Além disso, também a premissa (assumida e afirmada pelo TCF e em geral pelos demais tribunais na Europa) de que em primeira linha é o legislador democraticamente legitimado quem deve concretizar o conceito indeterminado do mínimo existencial, cabendo ao Poder Judiciário um papel residual e excepcional de correção mediante uma tutela de evidência (quando da manifesta e comprovada violação dos parâmetros mínimos exigidos pela dignidade humana), está muito distante de ser assimilada e manejada pelos órgãos judiciários brasileiros, com destaque para o STF.

Não se questiona (muito antes pelo contrário, se reafirma!) que também os direitos sociais na sua dimensão positiva, como direitos a prestações, devem operar como direitos subjetivos, vinculando diretamente os poderes estatais, aptos a serem, na condição de posições jurídicas atribuídas por normas de direitos fundamentais, imediatamente aplicados.
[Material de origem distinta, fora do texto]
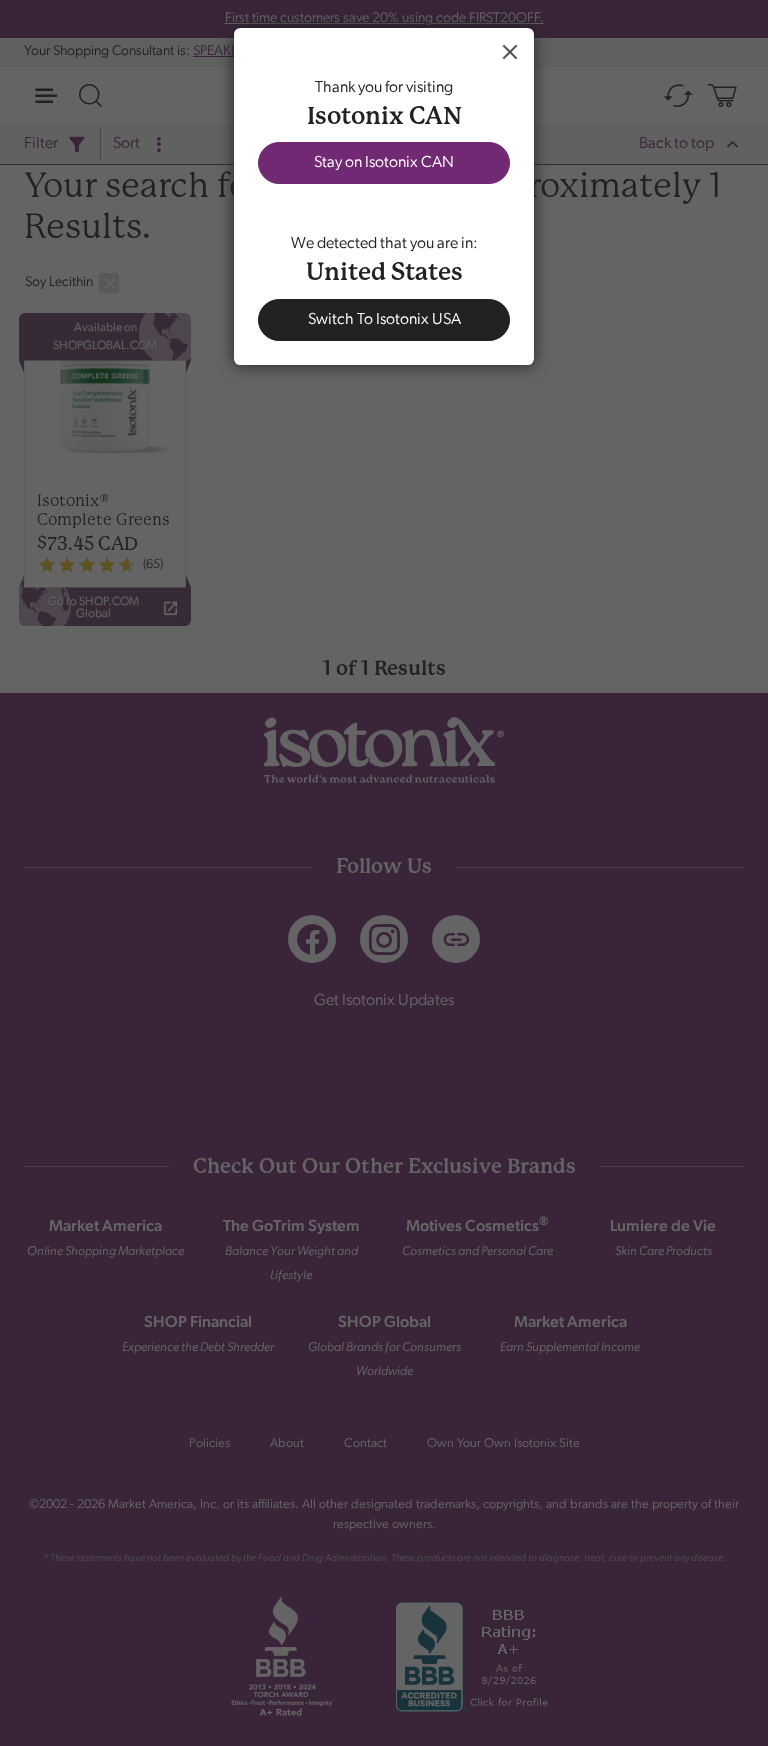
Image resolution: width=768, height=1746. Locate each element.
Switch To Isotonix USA (384, 320)
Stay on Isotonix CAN (384, 163)
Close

Outra coisa é, com base em uma compreensão por vezes hipertrofiada e carente de qualquer justificativa convincente calcada no caso concreto e suas peculiaridades, tratar o direito à saúde praticamente como se fosse um direito absoluto, imune a limites e restrições.

Poder-se-á dizer, de outra parte, que tal linha de entendimento, que interpreta extensivamente a noção de dignidade da pessoa humana acaba por ser mais protetiva da pessoa humana, mas isso carece de balanceamento no contexto mais amplo do sistema de saúde, em particular da sua real capacidade de atender a todos os que dele efetivamente necessitam.

Diferentemente da situação da Alemanha, onde a funcionalidade do sistema de saúde é elevada, e a cobertura, eficaz e distribuída de modo equânime, num país em que sequer os bens e serviços de saúde incorporados às políticas públicas são acessados em condições de igualdade, o reconhecimento de direitos originários a prestações (que, em caráter de exceção, há de ser assegurado, até mesmo pelo fato de que situações manifestamente desiguais reclamam tratamento distinto) deve ser revisto — mas não afastado! — e melhor equacionado. O que se espera é que o STF não perca o bonde da história para fazê-lo e com isso possa contribuir para mais justiça no sistema de saúde.

Ingo Wolfgang Sarlet é professor titular da Faculdade de Direito da PUC-RS, desembargador no TJ-RS, doutor e pós-doutor em Direito.